(EXTRAIT CITÉ):
######

S’il y a bien un compositeur, a égalité avec Mozart, qui offrit à Sir Neville Marriner son plus merveilleux terrain de chasse, ce fut bien Joseph Haydn. La pureté classique du trait, l’équilibre fusant du discours, et jusque à cet humour subtil qu’il semble avoir hérité de Sir Thomas Beecham, lequel posa Outre-Manche les canons d’interprétation spirituels et à la fois un peu rustiques, tout cela jaillit littéralement du grand ensemble de Symphonies qu’il grava pour Philips durant les décennies 1970–1980.
Que choisir dans un ensemble si vaste, parcouru depuis les années soixante par Marriner et son Academy ? L’amorce du projet se fit sur les Symphonies à titre, ce qui permettait de couvrir tout l’orbe du cycle, du Matin (n° 6) au Roulement de timbales (n° 103), mais surtout de mesurer l’évolution du style, des ultimes inventions du Sturm und Drang à la grande forme classique.
Fil rouge bien repéré par Marriner : l’art narratif. Haydn se sert de ses symphonies pour conter des histoires, que le chef se régale à mettre en scène, individualisant chaque opus. Christopher Hogwood se souviendra de cette façon, parachevant en quelque sorte les intuitions philologiques que Marriner suggère, rejetant le legato, jouant court et rythmé, allégeant tout.
C’est formidable pour le grand train des symphonies médianes (sa Mercure, son Feu et ses Adieux, sa Passione frôlent le génie, on voit littéralement la partition tant tout est clair), ce sera tout aussi révélateur dans les quelques Londoniennes, jouées solaires.
À mesure, des symphonies sans titre s’ajoutèrent, faisant espérer un moment que l’intégrale serait achevée. Hélas non, et à la coda des Parisiennes, autre sommet de la somme, quel regret de ne pas avoirs la 88e ! Je crois d’ailleurs l’entendre tant ce Haydn imprime sa joie de vivre.
LE DISQUE DU JOUR
Franz Joseph Haydn (1732-1809)
CD 1
Symphonie No. 6 en ré majeur, Hob. I:6 « Le Matin »
Symphonie No. 7 en ut majeur, Hob. I:7 « Le Midi »
Symphonie No. 8 en sol majeur, Hob. I:8 « Le Soir »
CD 2
Symphonie No. 22 en mi bémol majeur, Hob. I:22 « Le Philosophe »
Symphonie No. 55 en mi bémol majeur, Hob. I:55 « Le Maître d’école »
CD 3
Symphonie No. 31 en ré majeur, Hob. I:31 « Signal de cor »
Symphonie No. 73 en ré majeur, Hob. I:73 « La Chasse »

######

(DONNÉES):
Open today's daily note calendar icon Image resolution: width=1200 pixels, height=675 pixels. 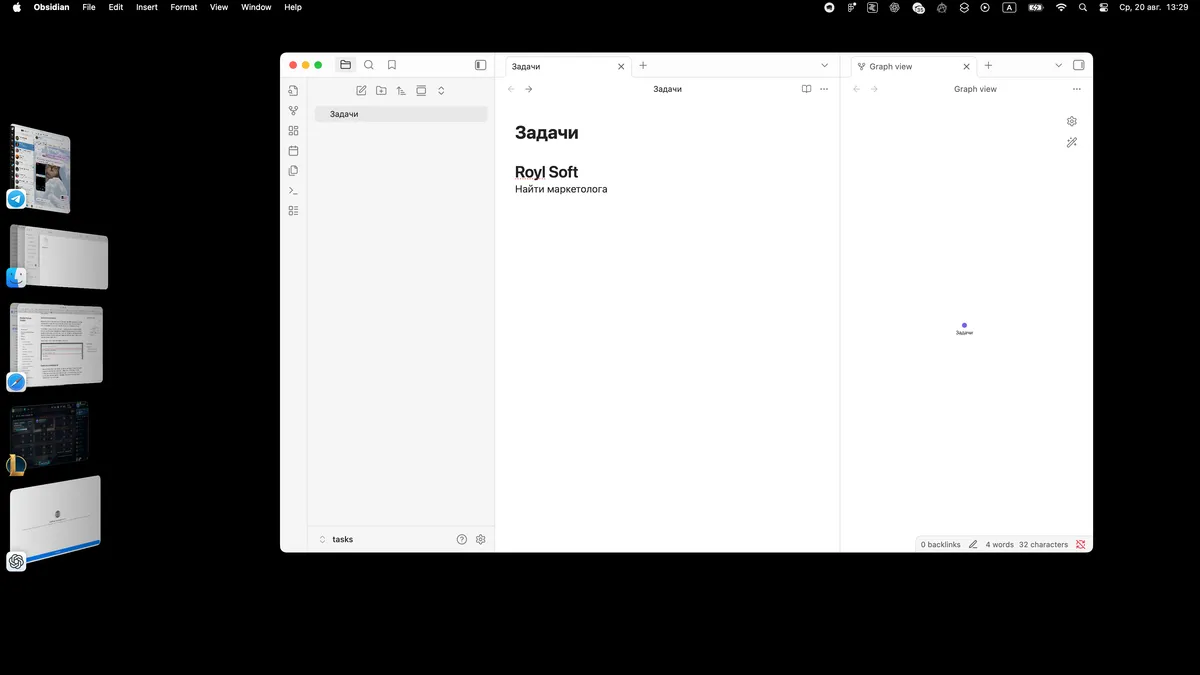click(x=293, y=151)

######

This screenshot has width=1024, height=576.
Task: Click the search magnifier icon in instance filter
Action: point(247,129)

######

(TÂCHES À ACCOMPLIR):
[1] Dans l'extrait consacré aux symphonies de Haydn, relevez tous les titres entre guillemets des symphonies énumérées sous « LE DISQUE DU JOUR ».
[2] Poursuivez l'extrait consacré aux symphonies de Haydn à partir de sa dernière ligne.
Les items sont tirés d'une source distincte.

(RÉPONSES ATTENDUES):
[1] Le Matin, Le Midi, Le Soir, Le Philosophe, Le Maître d'école, Signal de cor, La Chasse

[2]
CD 4
Symphonie No. 43 en mi bémol majeur, Hob. I:43 « Mercure »
Symphonie No. 59 en la majeur, Hob. I:59 « Le Feu »
CD 5
Symphonie No. 44 en mi mineur, Hob. I:44 « Funèbre »
Symphonie No. 49 en fa mineur, Hob. I:49 « Passion »
CD 6
Symphonie No. 45 en fa dièse mineur, Hob. I:45 « Les Adieux »
Symphonie No. 101 en ré majeur, Hob. I:101 « L’Horloge »
CD 7
Symphonie No. 48 en ut majeur, Hob. I:48 « Maria Theresia »
Symphonie No. 85 en si bémol majeur, Hob. I:85 « La Reine »
CD 8
Symphonie No. 52 en ut mineur, Hob. I:52
Symphonie No. 53 en ré majeur, Hob. I:53 « L’Impériale »
CD 9
Symphonie No. 60 en ut majeur, Hob. I:60 « Le distrait »
Symphonie No. 63 en ut majeur, Hob. I:63 « La Roxelane »
Symphonie No. 69 en ut majeur, Hob. I:69 « Laudon »
CD 10
Symphonie No. 82 en ut majeur, Hob. I:82 « L’Ours »
Symphonie No. 83 en sol mineur, Hob. I:83 « La Poule »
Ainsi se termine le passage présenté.